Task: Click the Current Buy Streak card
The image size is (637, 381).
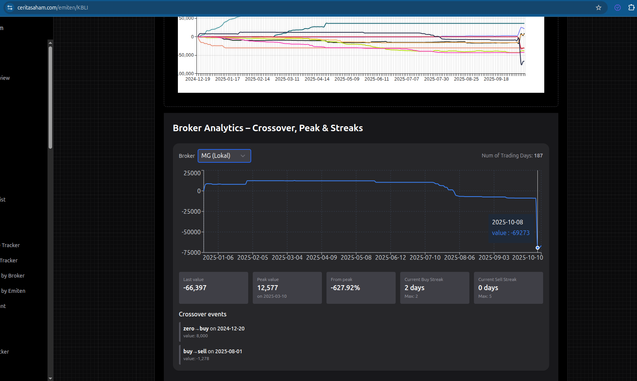Action: 434,288
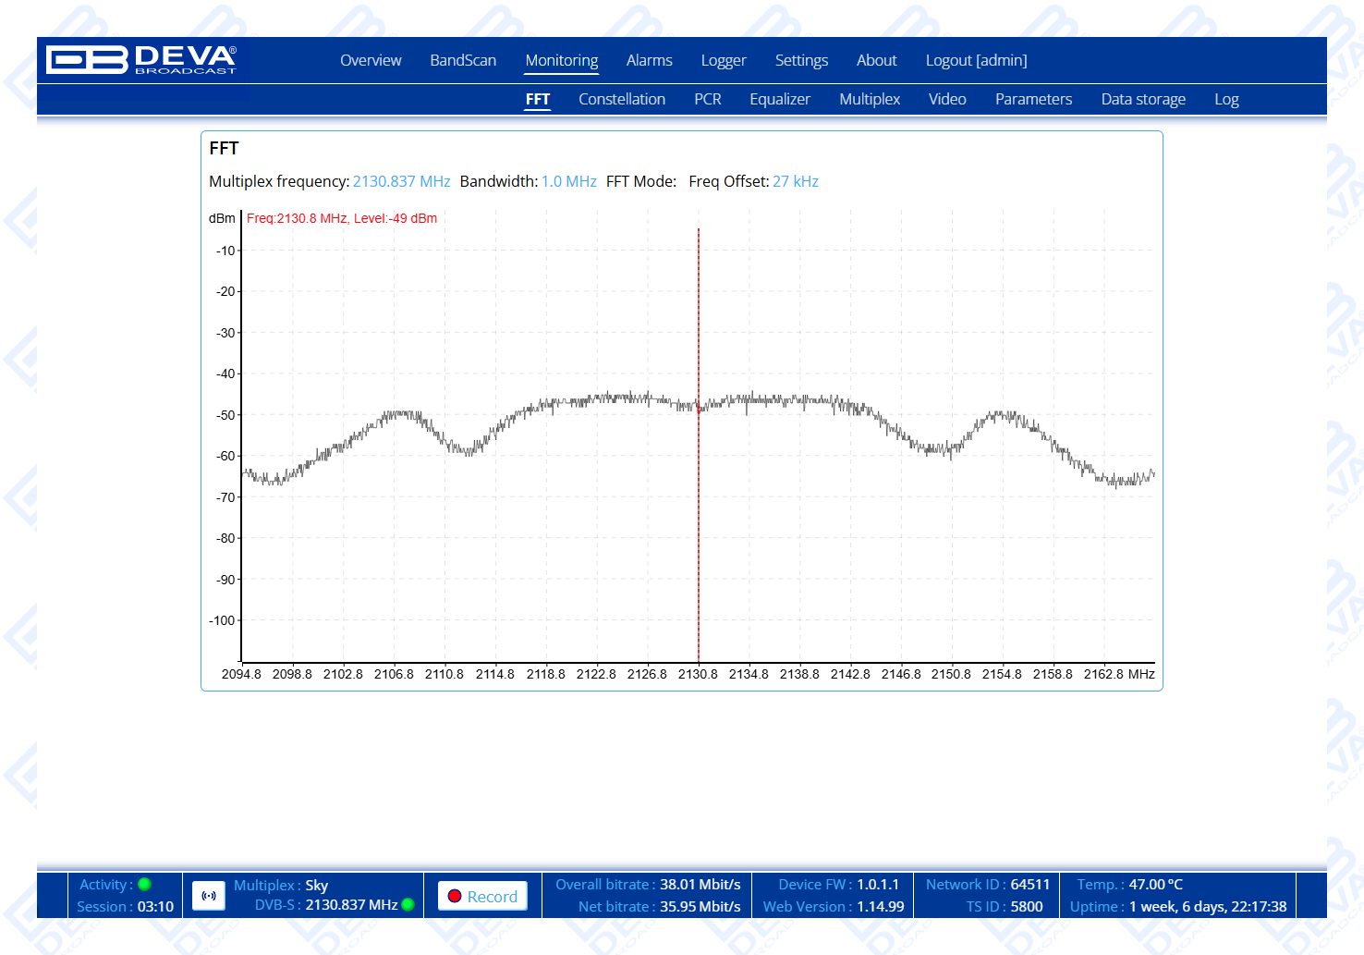This screenshot has width=1364, height=955.
Task: Click the green DVB-S lock indicator
Action: pyautogui.click(x=408, y=904)
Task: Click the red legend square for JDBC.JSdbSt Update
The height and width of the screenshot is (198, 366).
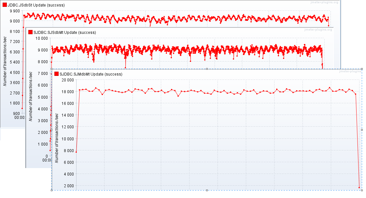Action: [5, 5]
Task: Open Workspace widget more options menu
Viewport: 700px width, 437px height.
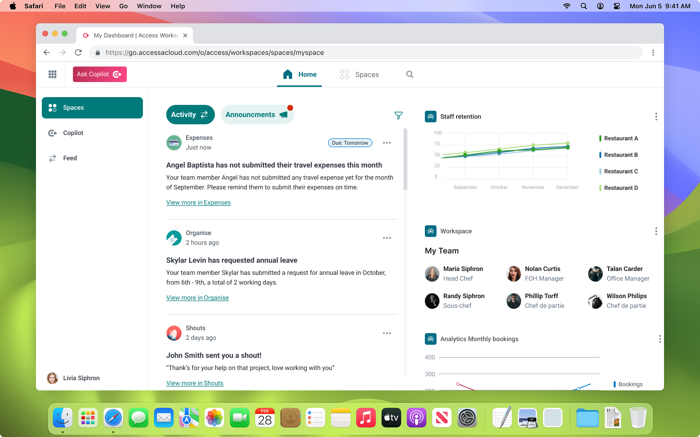Action: [x=656, y=231]
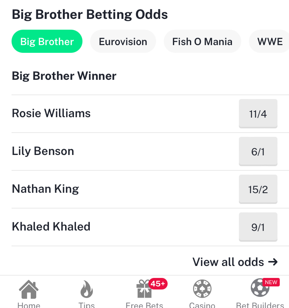Open the Tips flame icon
289x308 pixels.
coord(87,289)

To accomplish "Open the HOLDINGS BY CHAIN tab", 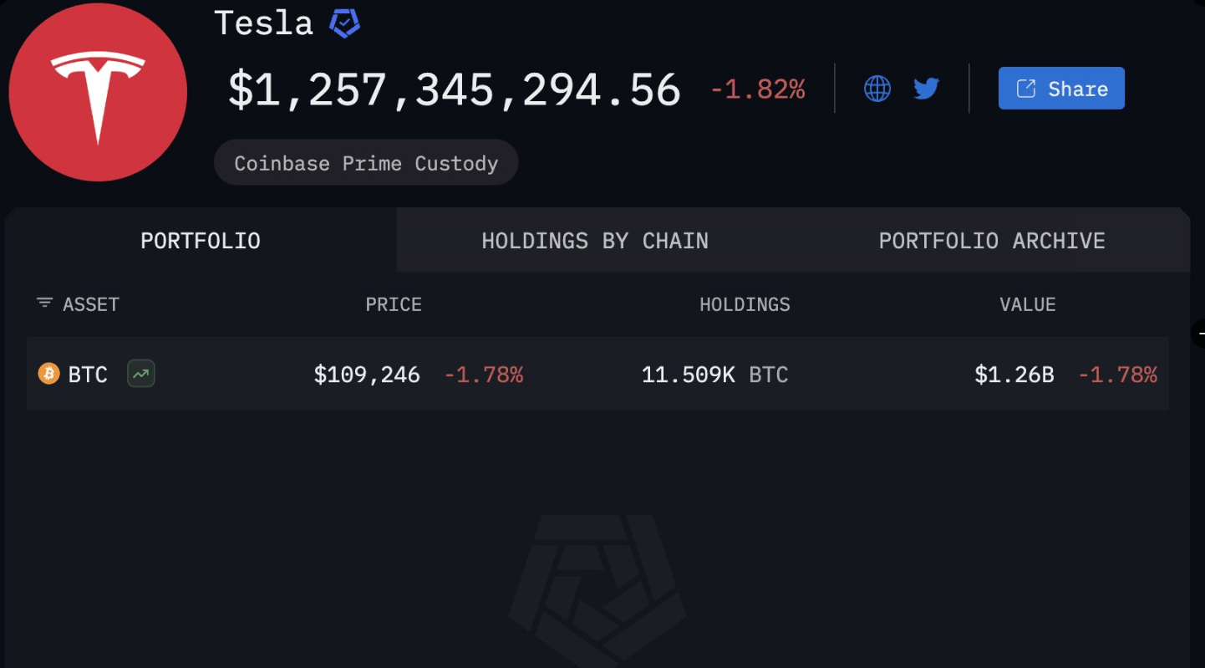I will [595, 241].
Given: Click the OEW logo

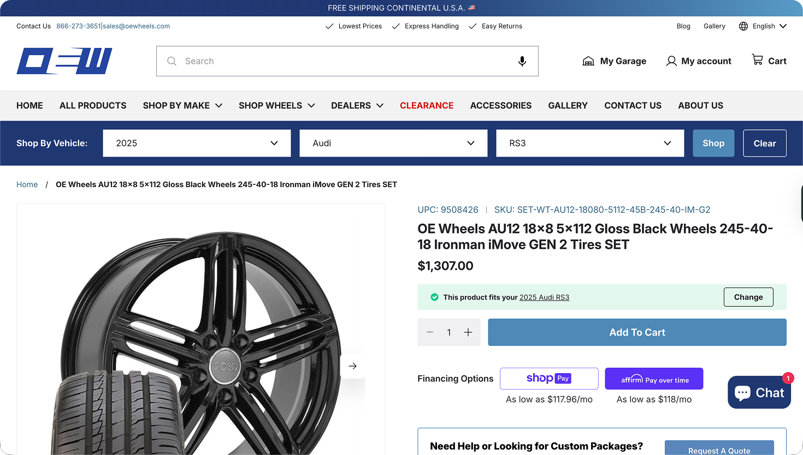Looking at the screenshot, I should 64,61.
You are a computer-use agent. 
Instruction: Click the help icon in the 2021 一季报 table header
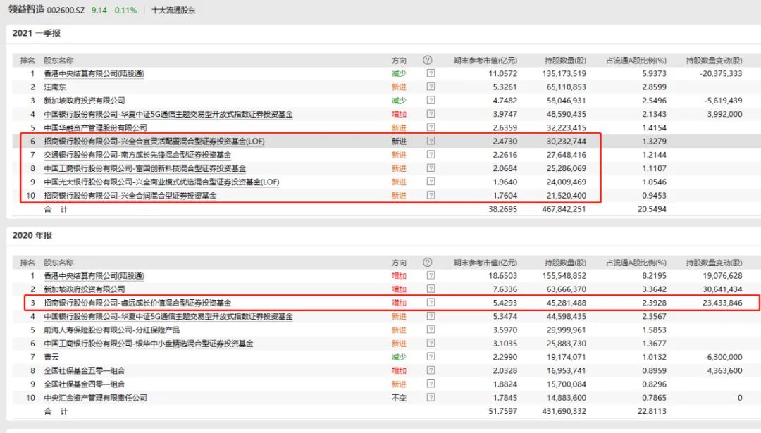(x=427, y=61)
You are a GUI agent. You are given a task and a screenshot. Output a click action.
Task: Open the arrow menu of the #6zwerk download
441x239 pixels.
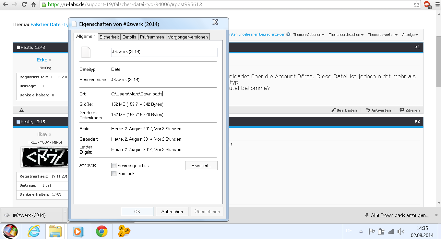65,212
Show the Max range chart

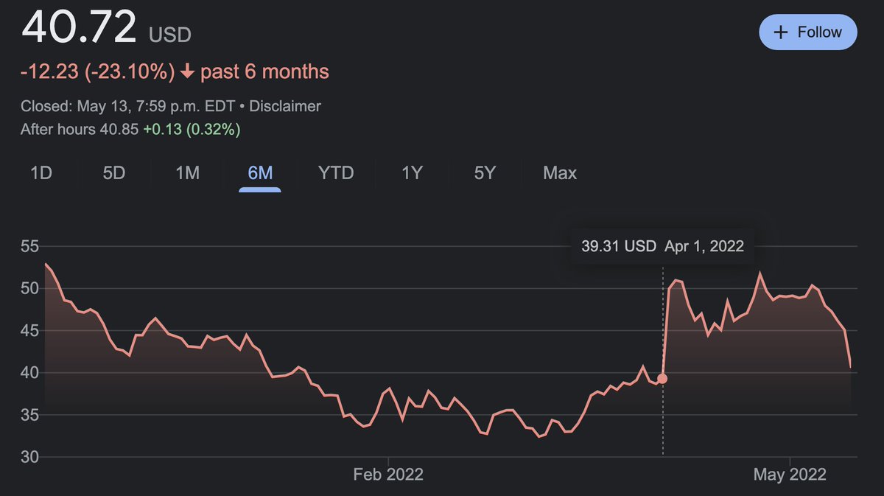pyautogui.click(x=560, y=173)
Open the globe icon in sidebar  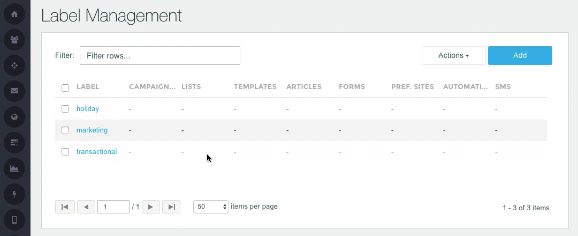pos(14,116)
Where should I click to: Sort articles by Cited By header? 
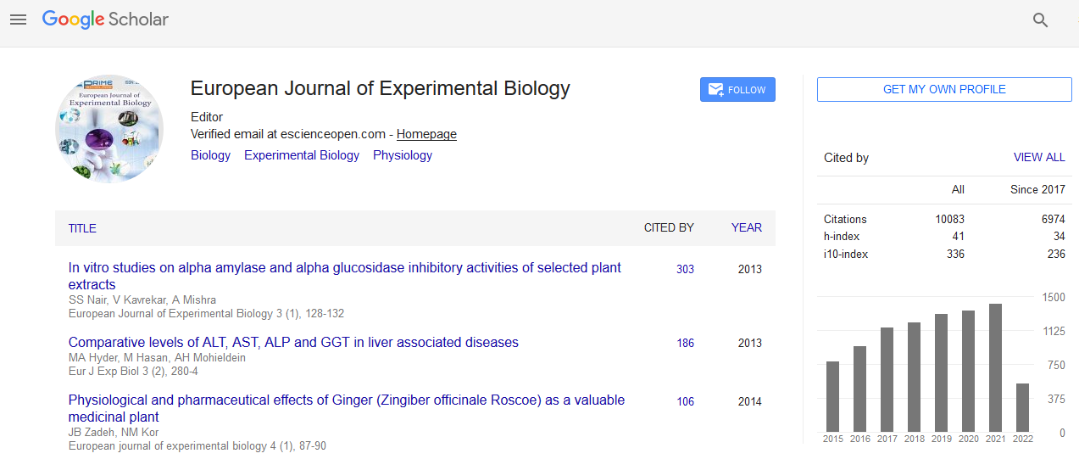coord(668,227)
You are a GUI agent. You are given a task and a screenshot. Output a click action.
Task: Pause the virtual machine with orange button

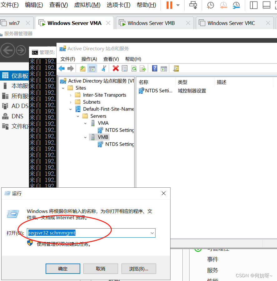169,5
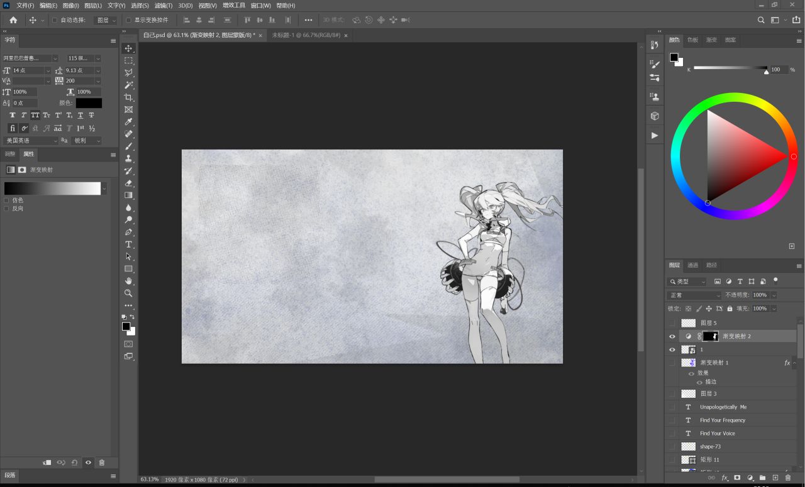Switch to the 通道 channels tab
The width and height of the screenshot is (805, 487).
tap(692, 265)
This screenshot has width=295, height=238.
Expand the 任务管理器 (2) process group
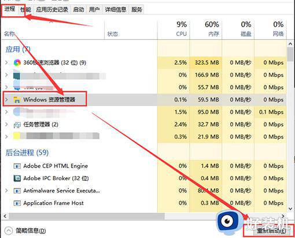(6, 124)
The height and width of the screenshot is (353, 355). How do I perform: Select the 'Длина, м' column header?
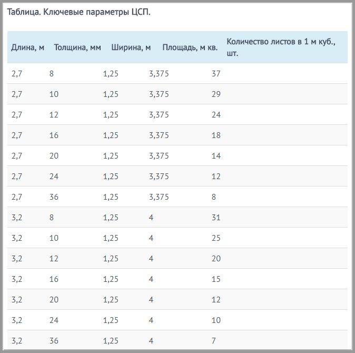point(27,47)
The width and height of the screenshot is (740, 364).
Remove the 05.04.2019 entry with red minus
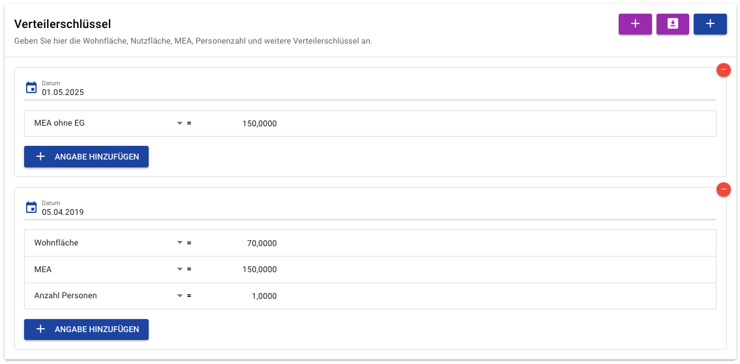[x=724, y=189]
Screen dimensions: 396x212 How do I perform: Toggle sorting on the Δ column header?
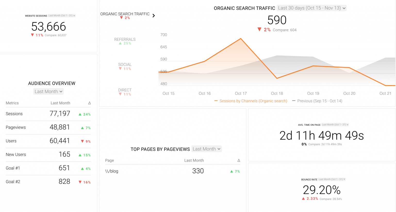[89, 103]
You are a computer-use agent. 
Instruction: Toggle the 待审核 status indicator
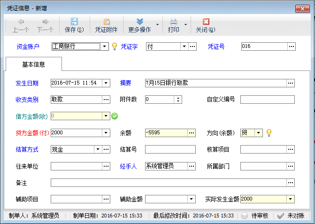pyautogui.click(x=254, y=216)
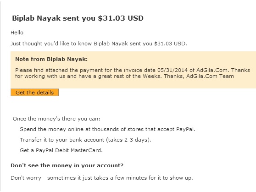Click the Note from Biplab Nayak heading
The image size is (256, 192).
tap(51, 59)
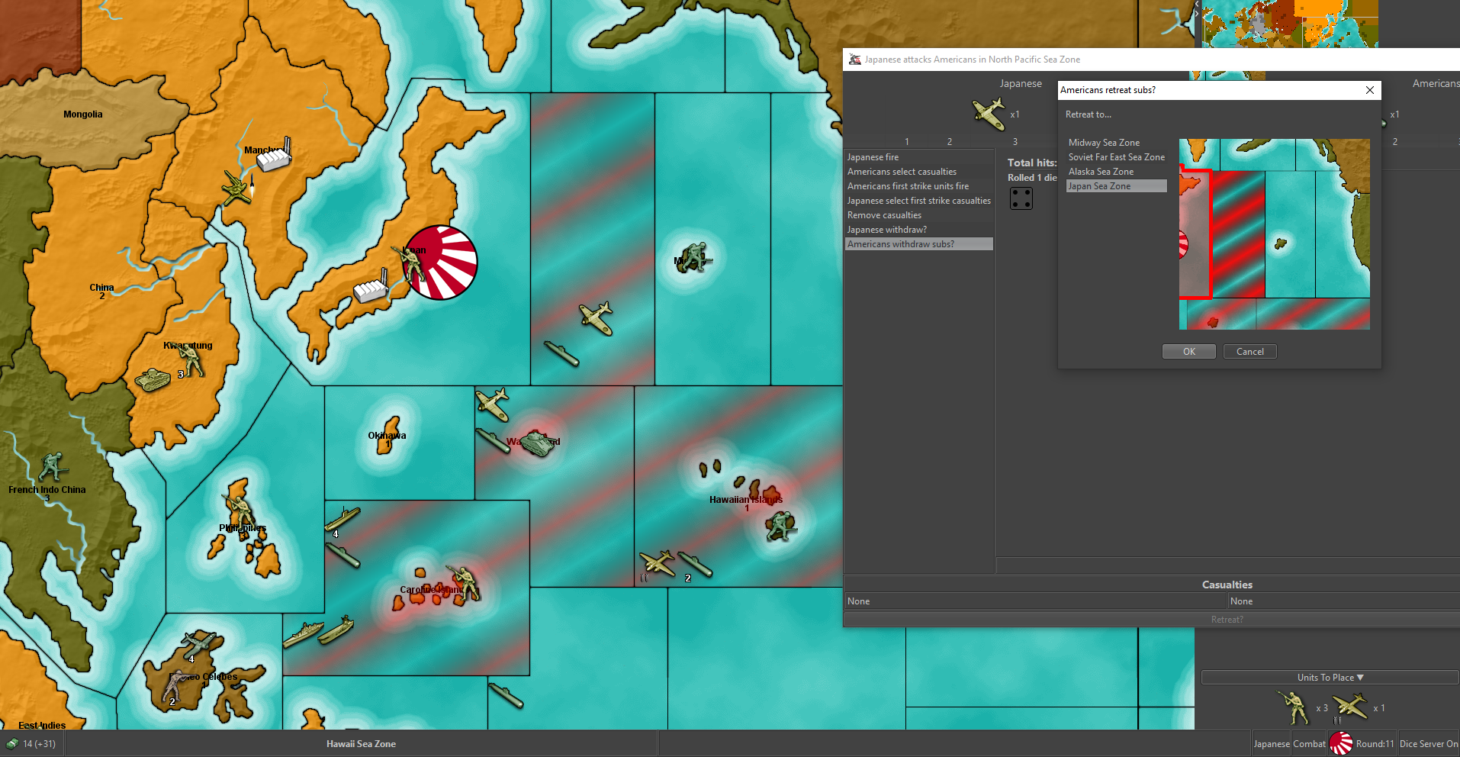Image resolution: width=1460 pixels, height=757 pixels.
Task: Click the bomber icon in Units To Place
Action: pyautogui.click(x=1349, y=707)
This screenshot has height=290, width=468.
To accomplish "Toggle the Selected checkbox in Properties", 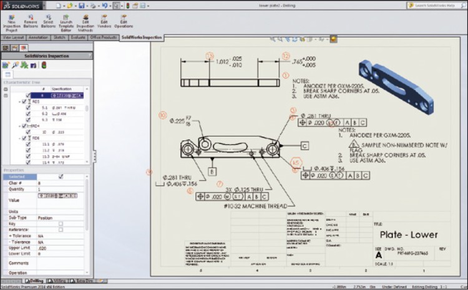I will coord(61,176).
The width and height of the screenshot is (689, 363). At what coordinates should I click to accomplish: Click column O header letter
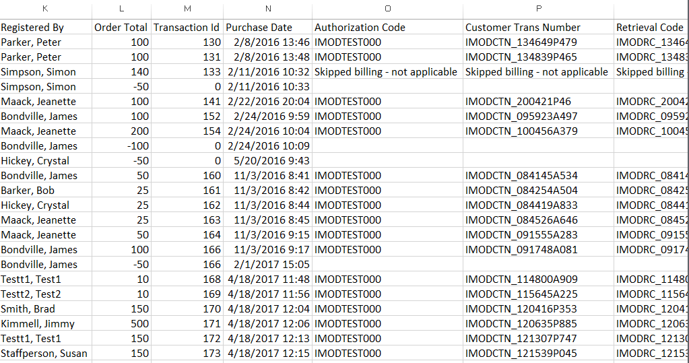pos(387,9)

★ ★ ★

Task directions — Return every line of the entries above that the string "menu" appears in.

Result for this task —
Task: Open Workspace widget more options menu
Task: Open the arrow menu of the #6zwerk download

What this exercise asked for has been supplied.